Bien qu’un grand nombre de femmes aient été élues au Parlement, et malgré l’adoption d’une stratégie nationale en vue de combattre la violence à l’égard des femmes et du vote d’amendements aux articles du code pénal en matière de harcèlement sexuel, la violence sexuelle continue d’être utilisée massivement par les forces de sécurité contre les femmes et les hommes sans que cela n’implique l’ouverture d’enquêtes par le Parquet.
La répression du régime contre les activistes libéraux, les Islamistes pacifiques, les citoyens en général et les espaces culturels, favorisent la radicalisation de la jeunesse, fragilisent la lutte contre le terrorisme et laissent peu de place à des perspectives de stabilité à long terme.
Face à cette politique délibérément liberticide, la communauté internationale a un rôle essentiel à jouer et doit impérativement faire pression sur les autorités égyptiennes pour que soit mis fin aux violations répétées des droits humains.
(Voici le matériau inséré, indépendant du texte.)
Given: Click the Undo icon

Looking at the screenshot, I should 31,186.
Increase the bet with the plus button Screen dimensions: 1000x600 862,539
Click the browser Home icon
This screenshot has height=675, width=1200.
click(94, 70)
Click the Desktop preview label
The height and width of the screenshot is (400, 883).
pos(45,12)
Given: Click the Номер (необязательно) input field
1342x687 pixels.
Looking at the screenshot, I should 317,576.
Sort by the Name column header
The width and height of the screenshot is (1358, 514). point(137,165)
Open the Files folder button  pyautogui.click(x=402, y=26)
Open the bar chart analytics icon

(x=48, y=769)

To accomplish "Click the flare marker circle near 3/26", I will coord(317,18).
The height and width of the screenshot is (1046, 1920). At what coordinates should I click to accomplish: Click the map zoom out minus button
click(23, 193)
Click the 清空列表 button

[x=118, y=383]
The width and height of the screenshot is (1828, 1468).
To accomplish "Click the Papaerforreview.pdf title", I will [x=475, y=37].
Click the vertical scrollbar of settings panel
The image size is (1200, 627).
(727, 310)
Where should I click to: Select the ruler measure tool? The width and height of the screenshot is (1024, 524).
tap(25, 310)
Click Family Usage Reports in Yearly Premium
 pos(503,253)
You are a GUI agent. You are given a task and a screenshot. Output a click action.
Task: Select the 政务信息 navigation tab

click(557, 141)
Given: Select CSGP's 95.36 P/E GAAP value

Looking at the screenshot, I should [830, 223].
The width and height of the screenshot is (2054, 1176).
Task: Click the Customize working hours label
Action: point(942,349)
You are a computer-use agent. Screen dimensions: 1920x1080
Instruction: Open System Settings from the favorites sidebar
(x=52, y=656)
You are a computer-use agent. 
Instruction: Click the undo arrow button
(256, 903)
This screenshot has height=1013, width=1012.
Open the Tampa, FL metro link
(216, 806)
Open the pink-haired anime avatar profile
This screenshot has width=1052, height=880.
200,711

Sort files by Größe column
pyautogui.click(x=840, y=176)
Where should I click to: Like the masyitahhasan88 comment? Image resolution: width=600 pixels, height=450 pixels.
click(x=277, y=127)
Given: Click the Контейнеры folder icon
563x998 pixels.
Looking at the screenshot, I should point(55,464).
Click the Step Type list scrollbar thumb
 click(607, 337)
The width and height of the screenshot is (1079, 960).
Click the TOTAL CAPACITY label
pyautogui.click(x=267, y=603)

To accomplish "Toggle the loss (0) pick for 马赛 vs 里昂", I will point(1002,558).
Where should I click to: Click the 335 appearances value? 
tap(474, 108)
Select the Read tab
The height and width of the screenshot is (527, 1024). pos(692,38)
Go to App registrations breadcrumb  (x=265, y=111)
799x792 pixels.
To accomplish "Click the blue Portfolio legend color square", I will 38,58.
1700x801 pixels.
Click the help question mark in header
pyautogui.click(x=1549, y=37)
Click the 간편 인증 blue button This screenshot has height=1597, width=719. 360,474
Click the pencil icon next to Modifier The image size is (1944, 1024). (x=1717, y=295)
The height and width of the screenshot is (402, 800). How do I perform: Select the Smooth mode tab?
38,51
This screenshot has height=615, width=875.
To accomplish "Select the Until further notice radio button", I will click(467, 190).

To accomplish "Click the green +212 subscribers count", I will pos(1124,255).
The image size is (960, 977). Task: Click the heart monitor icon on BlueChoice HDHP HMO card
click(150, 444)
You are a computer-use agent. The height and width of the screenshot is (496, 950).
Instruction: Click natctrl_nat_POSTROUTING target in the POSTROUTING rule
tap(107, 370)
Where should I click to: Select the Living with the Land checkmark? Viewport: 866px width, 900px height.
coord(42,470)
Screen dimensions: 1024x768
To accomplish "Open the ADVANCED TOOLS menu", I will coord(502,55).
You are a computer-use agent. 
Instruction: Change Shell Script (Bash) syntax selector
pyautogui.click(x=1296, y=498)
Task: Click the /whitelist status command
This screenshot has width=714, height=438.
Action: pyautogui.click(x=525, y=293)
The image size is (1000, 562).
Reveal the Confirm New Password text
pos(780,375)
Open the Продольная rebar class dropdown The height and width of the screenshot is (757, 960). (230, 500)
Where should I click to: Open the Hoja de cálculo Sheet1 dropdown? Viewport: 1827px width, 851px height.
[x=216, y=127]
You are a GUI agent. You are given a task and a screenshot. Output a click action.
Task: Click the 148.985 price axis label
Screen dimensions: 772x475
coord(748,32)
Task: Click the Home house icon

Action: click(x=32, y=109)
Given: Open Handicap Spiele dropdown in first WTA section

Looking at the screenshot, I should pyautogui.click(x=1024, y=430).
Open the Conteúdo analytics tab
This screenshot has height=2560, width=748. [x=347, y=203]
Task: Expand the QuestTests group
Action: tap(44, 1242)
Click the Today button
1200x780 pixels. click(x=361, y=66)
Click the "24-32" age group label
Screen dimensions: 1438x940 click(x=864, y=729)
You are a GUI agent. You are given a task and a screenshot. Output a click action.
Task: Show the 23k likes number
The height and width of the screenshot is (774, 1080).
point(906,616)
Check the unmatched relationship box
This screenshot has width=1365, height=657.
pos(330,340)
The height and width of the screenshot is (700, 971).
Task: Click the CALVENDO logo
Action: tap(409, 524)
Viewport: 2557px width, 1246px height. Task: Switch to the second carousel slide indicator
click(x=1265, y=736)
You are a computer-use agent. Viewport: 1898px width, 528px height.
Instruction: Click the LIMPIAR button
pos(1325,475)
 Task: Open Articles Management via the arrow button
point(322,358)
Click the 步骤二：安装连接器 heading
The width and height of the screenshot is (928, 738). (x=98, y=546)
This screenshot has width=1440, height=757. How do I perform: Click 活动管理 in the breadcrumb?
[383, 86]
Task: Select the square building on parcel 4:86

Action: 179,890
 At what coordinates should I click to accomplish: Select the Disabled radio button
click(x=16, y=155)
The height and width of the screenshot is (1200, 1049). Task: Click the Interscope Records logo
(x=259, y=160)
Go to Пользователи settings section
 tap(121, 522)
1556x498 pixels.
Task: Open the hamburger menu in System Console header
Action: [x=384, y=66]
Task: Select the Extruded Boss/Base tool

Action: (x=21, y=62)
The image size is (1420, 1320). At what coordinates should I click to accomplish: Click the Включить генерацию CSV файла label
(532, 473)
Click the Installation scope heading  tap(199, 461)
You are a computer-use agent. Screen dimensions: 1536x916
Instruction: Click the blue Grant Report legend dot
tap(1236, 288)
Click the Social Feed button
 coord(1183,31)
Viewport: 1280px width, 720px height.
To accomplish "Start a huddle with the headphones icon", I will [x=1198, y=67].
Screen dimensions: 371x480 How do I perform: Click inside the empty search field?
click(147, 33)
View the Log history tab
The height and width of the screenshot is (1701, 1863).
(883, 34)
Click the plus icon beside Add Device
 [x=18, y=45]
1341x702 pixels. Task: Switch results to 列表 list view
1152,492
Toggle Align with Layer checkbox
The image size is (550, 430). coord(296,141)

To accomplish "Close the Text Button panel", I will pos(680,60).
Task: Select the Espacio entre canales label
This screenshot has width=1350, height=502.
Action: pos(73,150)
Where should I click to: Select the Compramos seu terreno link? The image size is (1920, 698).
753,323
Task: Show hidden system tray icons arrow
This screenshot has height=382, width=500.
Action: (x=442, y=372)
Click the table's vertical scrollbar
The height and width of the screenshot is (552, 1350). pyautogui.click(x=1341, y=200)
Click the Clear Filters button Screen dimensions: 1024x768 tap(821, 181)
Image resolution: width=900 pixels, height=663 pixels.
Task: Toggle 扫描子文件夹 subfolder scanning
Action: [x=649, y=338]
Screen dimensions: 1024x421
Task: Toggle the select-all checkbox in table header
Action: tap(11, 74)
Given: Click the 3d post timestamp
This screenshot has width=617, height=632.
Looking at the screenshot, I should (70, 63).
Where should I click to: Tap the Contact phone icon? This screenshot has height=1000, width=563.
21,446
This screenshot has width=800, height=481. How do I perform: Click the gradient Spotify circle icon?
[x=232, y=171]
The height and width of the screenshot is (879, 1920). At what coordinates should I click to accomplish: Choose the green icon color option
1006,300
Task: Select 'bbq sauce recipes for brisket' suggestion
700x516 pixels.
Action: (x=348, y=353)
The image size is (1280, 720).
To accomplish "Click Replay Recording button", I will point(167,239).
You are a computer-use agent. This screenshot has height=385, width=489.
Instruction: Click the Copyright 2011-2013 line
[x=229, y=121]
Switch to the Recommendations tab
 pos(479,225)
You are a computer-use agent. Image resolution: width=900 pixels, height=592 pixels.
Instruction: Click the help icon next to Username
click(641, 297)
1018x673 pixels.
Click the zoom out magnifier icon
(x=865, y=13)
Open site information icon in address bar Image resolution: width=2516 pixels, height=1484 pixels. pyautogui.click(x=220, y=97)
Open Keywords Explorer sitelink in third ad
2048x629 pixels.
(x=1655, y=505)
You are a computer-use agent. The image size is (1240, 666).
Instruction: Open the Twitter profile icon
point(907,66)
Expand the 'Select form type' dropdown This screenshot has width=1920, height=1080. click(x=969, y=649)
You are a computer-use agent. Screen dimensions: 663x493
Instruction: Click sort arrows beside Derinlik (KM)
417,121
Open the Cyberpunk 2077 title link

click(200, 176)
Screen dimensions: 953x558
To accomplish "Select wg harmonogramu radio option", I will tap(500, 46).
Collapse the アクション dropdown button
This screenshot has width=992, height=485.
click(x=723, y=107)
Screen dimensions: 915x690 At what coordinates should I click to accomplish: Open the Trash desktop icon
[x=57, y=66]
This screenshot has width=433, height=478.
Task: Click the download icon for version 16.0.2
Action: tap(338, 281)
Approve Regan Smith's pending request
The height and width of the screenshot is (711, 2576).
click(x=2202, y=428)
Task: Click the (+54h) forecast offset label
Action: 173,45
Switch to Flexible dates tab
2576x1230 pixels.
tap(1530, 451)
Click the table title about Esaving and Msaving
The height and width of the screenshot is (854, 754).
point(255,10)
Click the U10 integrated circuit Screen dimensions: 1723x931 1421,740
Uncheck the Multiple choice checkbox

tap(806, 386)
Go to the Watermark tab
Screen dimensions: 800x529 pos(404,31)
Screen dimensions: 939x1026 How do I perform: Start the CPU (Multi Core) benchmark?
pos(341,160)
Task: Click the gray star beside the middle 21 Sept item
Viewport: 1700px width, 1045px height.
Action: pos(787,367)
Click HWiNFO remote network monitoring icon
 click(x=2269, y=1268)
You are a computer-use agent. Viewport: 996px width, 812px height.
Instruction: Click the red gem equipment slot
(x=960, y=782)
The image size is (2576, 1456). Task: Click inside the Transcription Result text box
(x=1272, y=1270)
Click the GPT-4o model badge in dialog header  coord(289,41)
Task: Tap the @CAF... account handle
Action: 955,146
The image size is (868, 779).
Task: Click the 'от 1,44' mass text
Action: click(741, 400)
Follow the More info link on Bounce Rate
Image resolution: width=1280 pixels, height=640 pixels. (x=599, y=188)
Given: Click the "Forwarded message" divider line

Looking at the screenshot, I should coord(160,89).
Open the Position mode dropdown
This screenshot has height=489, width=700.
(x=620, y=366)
Lors des futures visites officielles du président Al Sissi en Europe et aux, ses homologues se doivent d’aborder toutes ces questions, publiquement et en privé, et d’exiger la libération immédiate des personnes arbitrairement détenues. Les accords commerciaux lucratifs, notamment les ventes d’armes, que le gouvernement égyptien signe avec des sociétés basées en Europe ne doivent pas pousser les chefs-d’état à fermer les yeux sur les abominables violations des droits humains perpétrées par le régime. Au contraire, la protection des droits humains doit devenir un argument de négociation lors de la conclusion d’accords économiques. Les chefs-d’état européens et américains doivent réclamer davantage de contreparties et obtenir la garantie que les armes ne seront pas utilisées contre la société civile. Sans quoi, ce type d’accords ne saurait avoir lieu.